■ Exercise instructions ■
Give back the data below word for word. Any image in it should be left out.
(Exercise material Opens)
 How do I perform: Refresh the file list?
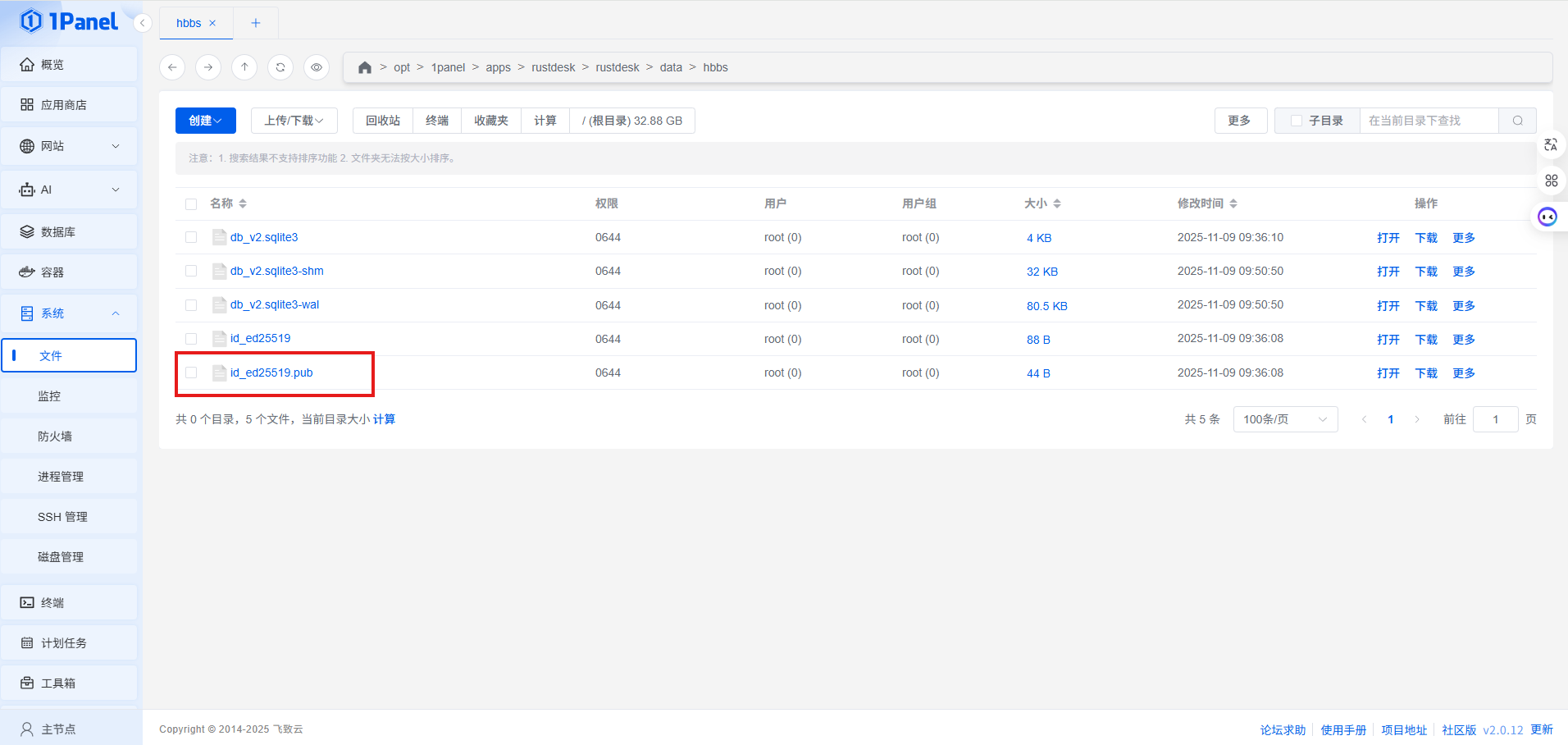280,67
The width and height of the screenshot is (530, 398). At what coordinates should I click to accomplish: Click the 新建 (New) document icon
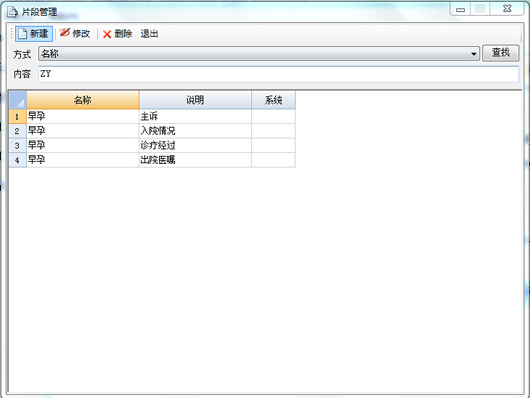[22, 34]
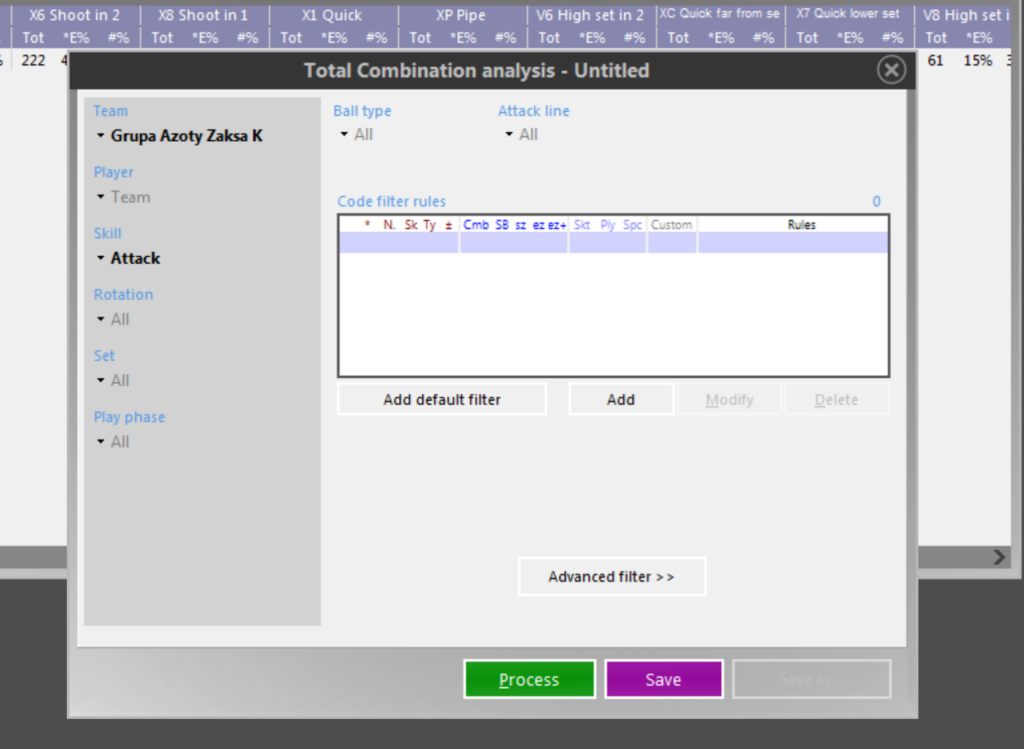The image size is (1024, 749).
Task: Click the Cmb column header in filter table
Action: point(476,225)
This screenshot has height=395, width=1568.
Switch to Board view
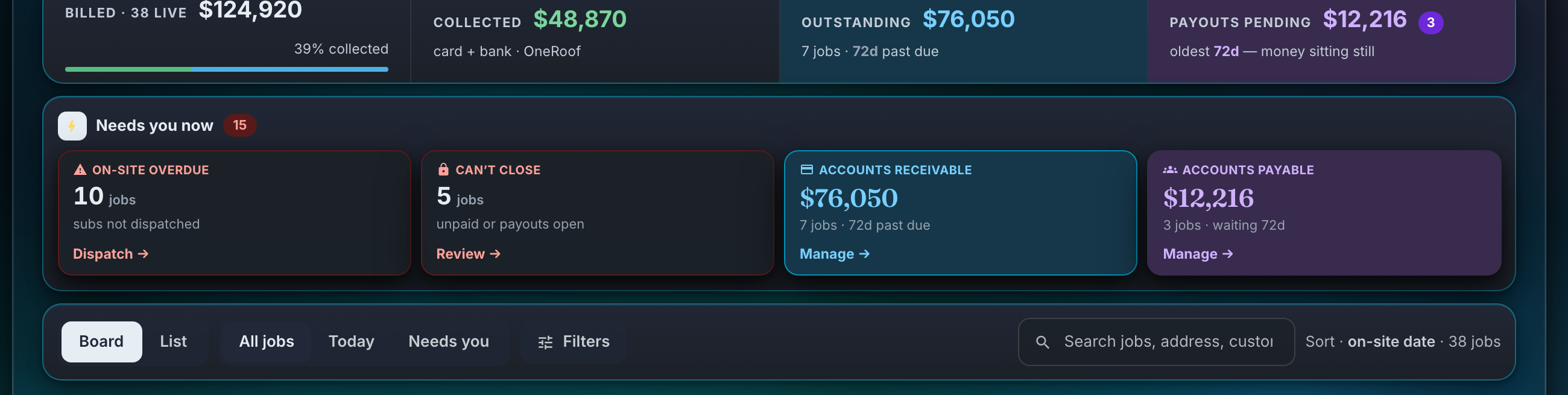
(Exercise material Closes)
■ Task response ■
 How do I perform: Refresh the file list?
280,67
The width and height of the screenshot is (530, 398). At what coordinates should I click to accomplish: Click the 新建 (New) document icon
[22, 34]
The image size is (1024, 749).
Task: Click the Cmb column header in filter table
Action: point(476,225)
This screenshot has height=395, width=1568.
Switch to Board view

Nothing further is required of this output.